Entries shown –
━━━━━━━━━━━━━━━━

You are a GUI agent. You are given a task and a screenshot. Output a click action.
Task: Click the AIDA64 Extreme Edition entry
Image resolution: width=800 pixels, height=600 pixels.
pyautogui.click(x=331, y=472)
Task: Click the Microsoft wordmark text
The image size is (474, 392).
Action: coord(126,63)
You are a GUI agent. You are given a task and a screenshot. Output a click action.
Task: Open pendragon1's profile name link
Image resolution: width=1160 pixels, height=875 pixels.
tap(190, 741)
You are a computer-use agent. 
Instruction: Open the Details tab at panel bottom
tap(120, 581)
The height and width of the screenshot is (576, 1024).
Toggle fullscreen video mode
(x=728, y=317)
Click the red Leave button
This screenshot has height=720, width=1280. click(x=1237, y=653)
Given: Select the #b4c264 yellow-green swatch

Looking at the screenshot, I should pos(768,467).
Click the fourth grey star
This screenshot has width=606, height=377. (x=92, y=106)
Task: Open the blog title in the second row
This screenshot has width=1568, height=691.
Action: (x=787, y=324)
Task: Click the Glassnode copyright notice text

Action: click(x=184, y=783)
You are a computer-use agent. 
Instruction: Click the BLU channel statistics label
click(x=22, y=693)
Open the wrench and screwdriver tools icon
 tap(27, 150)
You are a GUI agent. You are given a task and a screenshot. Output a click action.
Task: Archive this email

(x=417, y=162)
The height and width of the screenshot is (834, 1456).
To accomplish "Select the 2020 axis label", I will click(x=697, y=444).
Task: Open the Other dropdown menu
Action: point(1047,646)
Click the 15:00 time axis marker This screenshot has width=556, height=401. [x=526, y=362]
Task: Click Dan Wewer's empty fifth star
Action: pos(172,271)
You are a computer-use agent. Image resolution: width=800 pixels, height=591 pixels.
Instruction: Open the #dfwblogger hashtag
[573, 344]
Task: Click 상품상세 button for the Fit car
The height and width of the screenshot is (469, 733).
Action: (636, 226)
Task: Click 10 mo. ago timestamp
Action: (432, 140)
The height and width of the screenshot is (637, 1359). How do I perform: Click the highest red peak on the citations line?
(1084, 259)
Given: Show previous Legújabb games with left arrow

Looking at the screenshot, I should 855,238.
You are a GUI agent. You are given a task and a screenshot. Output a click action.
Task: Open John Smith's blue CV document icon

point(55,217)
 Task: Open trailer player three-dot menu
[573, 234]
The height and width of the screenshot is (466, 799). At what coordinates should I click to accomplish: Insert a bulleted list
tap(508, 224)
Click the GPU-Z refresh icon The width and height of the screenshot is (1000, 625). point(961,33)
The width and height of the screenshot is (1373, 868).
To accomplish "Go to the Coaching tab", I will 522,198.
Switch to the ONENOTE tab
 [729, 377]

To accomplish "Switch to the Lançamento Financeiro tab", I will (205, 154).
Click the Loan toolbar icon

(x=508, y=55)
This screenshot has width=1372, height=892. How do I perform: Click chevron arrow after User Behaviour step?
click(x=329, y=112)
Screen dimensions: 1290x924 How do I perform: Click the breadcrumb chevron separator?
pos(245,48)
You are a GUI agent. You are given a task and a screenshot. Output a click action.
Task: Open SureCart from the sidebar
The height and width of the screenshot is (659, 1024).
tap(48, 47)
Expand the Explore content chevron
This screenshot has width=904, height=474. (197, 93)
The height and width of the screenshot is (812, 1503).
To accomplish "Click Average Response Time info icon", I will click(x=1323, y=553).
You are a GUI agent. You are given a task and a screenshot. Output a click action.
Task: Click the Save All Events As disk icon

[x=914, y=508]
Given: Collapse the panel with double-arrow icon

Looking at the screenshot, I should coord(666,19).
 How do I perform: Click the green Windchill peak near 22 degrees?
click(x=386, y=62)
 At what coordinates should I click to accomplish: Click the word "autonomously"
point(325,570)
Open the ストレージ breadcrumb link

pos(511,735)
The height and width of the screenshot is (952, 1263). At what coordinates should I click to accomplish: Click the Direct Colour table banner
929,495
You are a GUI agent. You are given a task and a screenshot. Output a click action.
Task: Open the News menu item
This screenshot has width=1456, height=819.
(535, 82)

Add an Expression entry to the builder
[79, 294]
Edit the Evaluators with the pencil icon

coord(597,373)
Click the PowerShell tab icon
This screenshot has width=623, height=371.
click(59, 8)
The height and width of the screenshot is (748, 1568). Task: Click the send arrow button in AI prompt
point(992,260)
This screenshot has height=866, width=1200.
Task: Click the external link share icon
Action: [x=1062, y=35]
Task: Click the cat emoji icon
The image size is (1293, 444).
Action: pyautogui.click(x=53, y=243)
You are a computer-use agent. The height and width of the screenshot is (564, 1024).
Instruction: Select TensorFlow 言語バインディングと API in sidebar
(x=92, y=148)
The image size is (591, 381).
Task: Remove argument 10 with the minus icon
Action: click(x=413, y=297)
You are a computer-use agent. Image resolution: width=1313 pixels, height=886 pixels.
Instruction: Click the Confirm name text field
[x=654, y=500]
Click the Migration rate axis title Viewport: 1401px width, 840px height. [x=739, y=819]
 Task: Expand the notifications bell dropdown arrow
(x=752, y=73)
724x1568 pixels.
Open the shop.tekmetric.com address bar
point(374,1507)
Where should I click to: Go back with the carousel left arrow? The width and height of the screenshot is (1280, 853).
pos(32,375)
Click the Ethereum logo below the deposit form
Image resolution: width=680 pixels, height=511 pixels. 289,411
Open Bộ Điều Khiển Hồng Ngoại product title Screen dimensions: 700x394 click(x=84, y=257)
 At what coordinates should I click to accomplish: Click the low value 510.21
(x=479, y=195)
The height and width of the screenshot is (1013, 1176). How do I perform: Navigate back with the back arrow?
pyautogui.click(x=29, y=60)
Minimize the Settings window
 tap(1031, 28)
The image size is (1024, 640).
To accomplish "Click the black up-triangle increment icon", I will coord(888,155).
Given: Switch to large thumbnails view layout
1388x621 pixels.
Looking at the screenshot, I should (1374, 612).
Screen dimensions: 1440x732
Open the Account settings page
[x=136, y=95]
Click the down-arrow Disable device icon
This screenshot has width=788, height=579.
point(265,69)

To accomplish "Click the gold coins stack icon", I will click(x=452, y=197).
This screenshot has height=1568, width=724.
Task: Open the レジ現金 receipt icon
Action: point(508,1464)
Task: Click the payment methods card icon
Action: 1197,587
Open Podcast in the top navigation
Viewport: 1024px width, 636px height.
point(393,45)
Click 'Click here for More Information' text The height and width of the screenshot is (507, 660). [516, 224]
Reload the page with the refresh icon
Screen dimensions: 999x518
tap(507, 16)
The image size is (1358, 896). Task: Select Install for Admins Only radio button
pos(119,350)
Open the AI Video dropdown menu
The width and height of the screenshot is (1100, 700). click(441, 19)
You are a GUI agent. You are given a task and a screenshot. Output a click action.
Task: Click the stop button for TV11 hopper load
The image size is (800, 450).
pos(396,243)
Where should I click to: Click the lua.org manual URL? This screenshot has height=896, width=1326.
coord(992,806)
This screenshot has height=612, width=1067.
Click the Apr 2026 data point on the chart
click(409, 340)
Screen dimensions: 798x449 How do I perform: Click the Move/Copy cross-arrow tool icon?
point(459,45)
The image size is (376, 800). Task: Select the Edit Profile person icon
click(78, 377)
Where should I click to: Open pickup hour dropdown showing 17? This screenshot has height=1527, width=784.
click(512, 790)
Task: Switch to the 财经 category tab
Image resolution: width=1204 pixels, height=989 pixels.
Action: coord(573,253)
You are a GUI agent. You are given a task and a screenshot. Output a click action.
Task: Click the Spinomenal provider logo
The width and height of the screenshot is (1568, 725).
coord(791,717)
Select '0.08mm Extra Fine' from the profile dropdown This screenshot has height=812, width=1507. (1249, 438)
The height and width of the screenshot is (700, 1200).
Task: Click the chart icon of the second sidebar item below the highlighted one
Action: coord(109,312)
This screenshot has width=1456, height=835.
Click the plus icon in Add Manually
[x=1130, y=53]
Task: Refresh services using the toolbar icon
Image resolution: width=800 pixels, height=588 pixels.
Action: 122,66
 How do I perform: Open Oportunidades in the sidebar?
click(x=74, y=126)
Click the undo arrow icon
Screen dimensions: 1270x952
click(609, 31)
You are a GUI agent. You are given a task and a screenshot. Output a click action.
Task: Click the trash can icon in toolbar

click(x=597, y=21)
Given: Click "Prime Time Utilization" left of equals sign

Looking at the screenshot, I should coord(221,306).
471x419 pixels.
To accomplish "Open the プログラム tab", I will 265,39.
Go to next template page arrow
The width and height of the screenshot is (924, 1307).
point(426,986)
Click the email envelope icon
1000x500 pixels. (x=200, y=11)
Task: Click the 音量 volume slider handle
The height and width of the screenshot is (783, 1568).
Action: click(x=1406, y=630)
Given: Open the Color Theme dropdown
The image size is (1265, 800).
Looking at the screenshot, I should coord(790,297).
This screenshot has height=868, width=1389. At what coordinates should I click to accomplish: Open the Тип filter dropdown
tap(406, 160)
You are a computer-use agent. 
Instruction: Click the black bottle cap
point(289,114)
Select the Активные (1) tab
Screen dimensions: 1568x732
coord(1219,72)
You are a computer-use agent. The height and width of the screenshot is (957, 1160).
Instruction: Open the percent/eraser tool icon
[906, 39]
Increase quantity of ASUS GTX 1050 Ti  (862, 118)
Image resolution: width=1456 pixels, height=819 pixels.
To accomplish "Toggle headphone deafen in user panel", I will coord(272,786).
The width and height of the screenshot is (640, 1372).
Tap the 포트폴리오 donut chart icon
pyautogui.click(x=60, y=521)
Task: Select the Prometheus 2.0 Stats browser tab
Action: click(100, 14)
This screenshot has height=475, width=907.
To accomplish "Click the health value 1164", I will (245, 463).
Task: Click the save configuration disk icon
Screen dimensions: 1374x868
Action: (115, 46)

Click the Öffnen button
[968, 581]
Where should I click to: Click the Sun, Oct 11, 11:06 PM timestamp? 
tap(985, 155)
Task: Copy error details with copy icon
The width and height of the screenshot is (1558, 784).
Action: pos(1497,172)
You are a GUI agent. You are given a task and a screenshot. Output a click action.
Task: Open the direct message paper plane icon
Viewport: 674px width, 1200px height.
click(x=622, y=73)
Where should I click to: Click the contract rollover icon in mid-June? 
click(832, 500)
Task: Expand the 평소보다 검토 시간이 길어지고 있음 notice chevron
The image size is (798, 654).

━━━━━━━━━━━━━━━━

What you need to do – Reproduce the entries verbatim, starting at the line that contains "Task: Expand the 평소보다" and continuing through the end of the entries.

Response to this exercise –
Task: Expand the 평소보다 검토 시간이 길어지고 있음 notice chevron
The image size is (798, 654).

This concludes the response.